Robert Aubin, un presque argentanais, puisque la bourgade de Fontenay-sur-Orne, dont il est maire, n’est qu’à quelques kilomètres de notre ville, fonda dans l’Orne, avec son ami Édouard Paysant de Sées, un organisme de résistance qui devait par la suite, en mars 1943, se dédoubler pour constituer le BOA (Bureau des opérations aériennes) et l’OCM (Organisation civile et militaire). Ces deux groupements clandestins allaient devenir les deux plus importantes organisations ornaises, au point de vue numérique, et prendre une part très active à l’exécution des multiples missions dévolues à la Résistance. Les vastes plaines découvertes entourant Argentan offraient des terrains propices aux opérations de parachutages d’armes. Mais ces avantages d’ordre topographique étaient largement contrebalancés par l’inconvénient qui constituaient la densité des troupes allemandes et l’active surveillance exercée.
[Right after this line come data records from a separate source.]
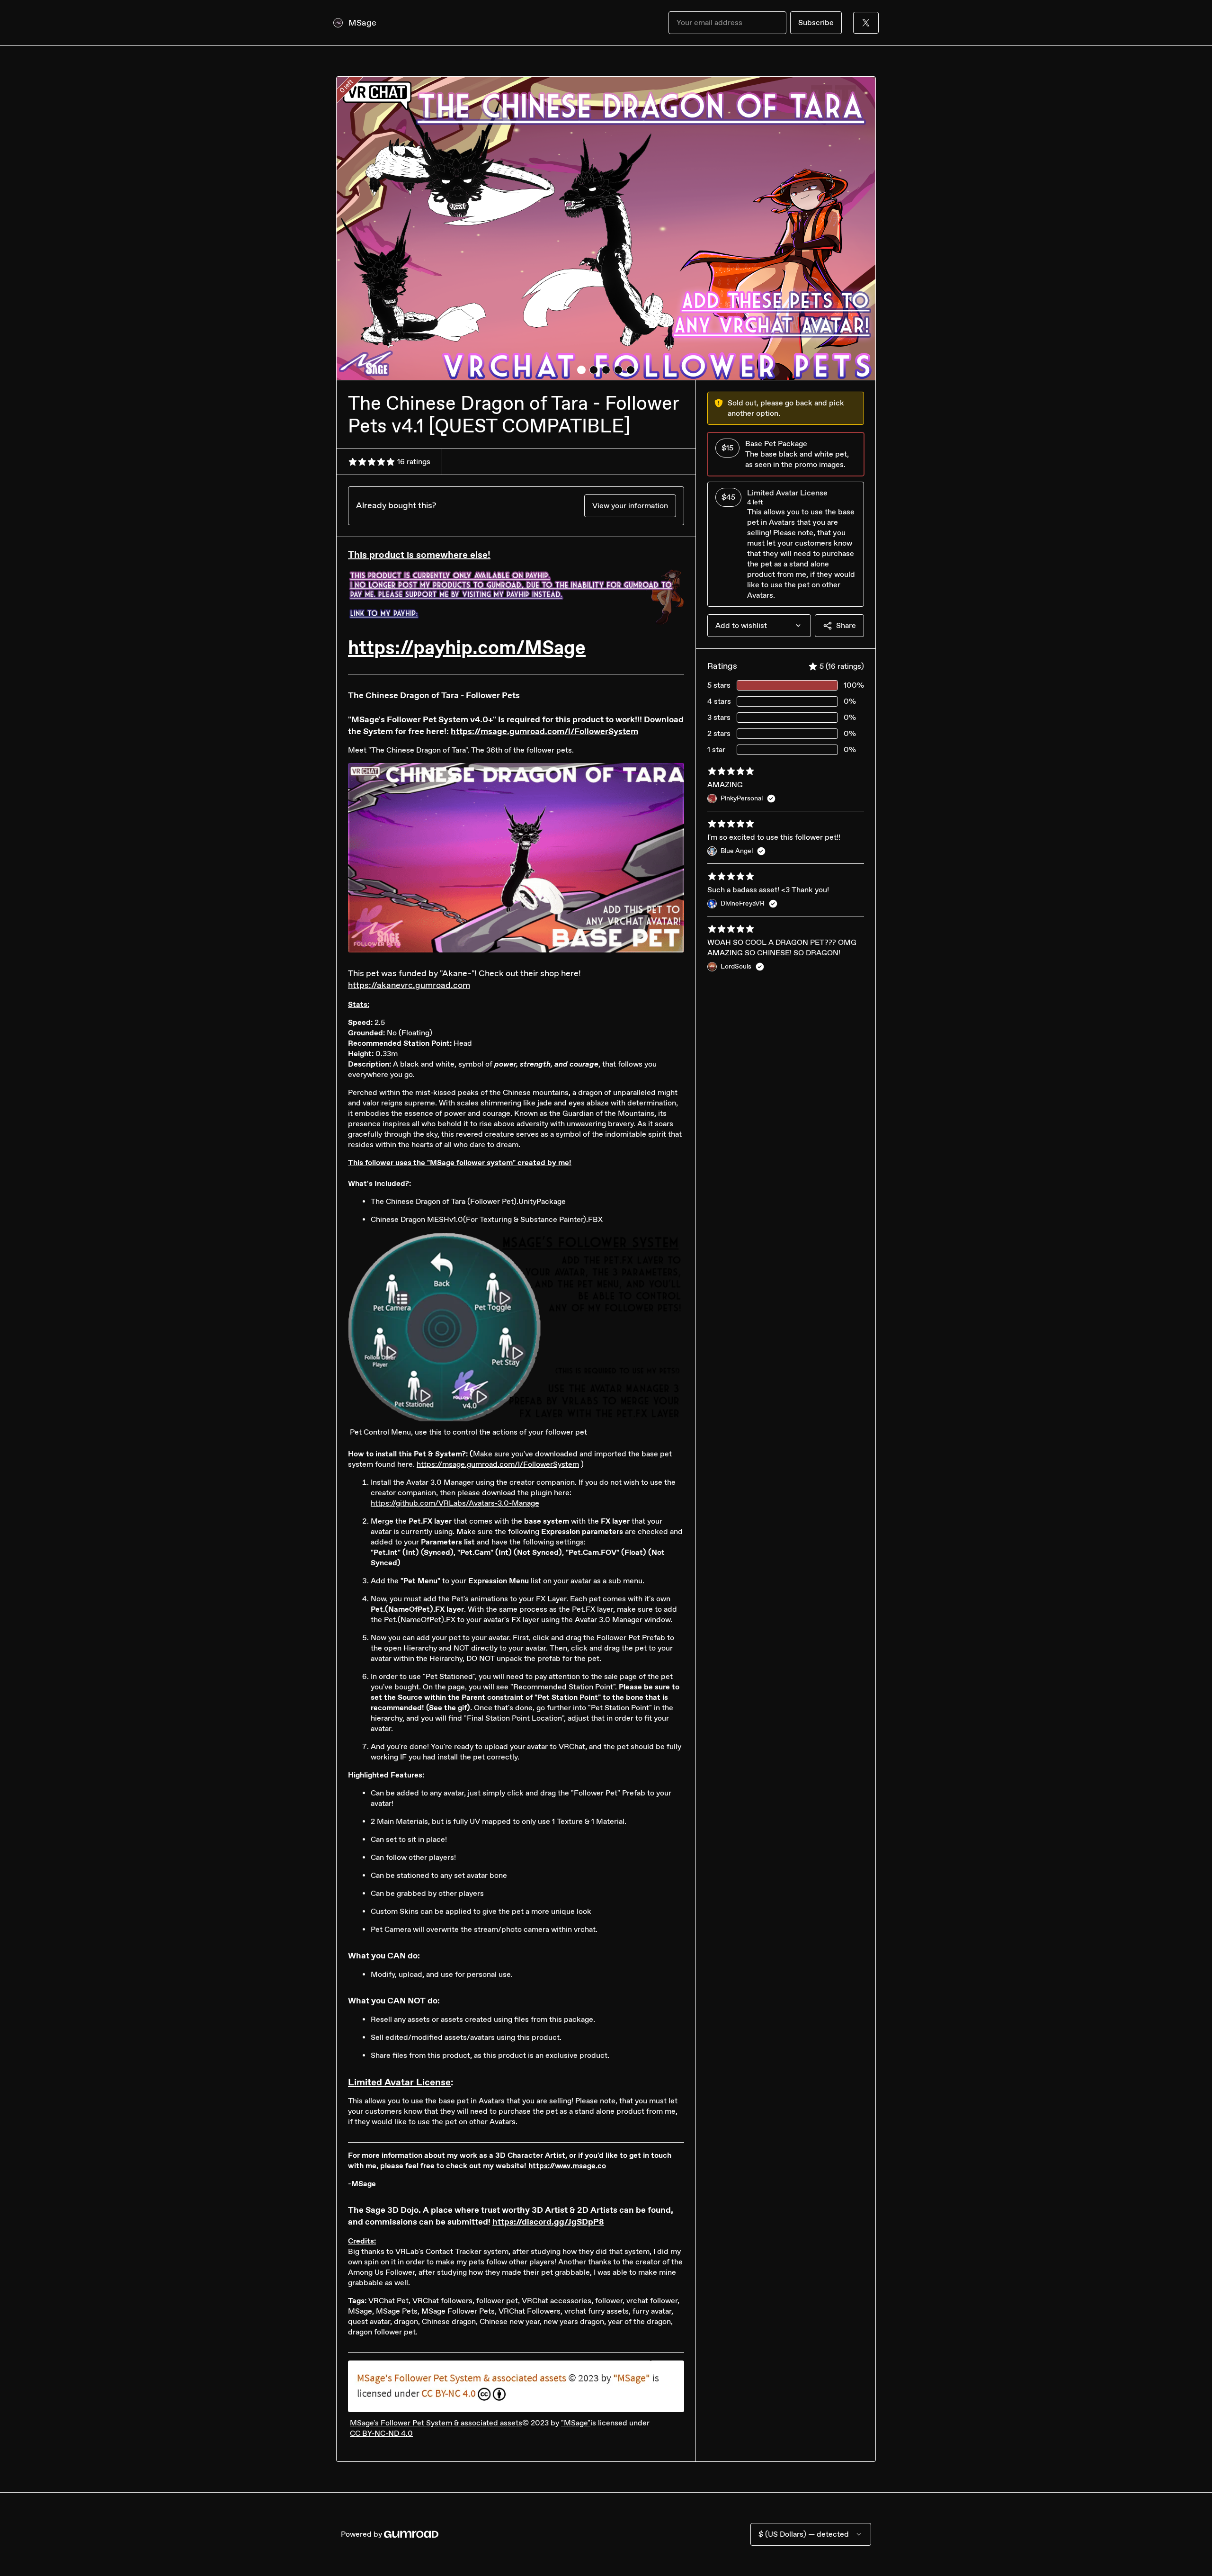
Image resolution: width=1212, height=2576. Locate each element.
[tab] (581, 370)
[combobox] (759, 625)
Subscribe (816, 22)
Néanmoins, quelques Argentanais eurent la joie et la fierté d’être de l’équipe qui reçut, sur un terrain situé au sud de la grand’route Argentan-Ecouché, le premier envoi parachuté dans l’Orne, en mars 1943. Robert Aubin, qui avait pu découvrir en 1942 les filières lui permettant de jeter les bases de deux grands mouvements, s’attacha plus particulièrement à l’organisation et au recrutement de l’OCM et de son réseaux « Centure » jusqu’à son arrestation qui eut lieu en novembre 1943.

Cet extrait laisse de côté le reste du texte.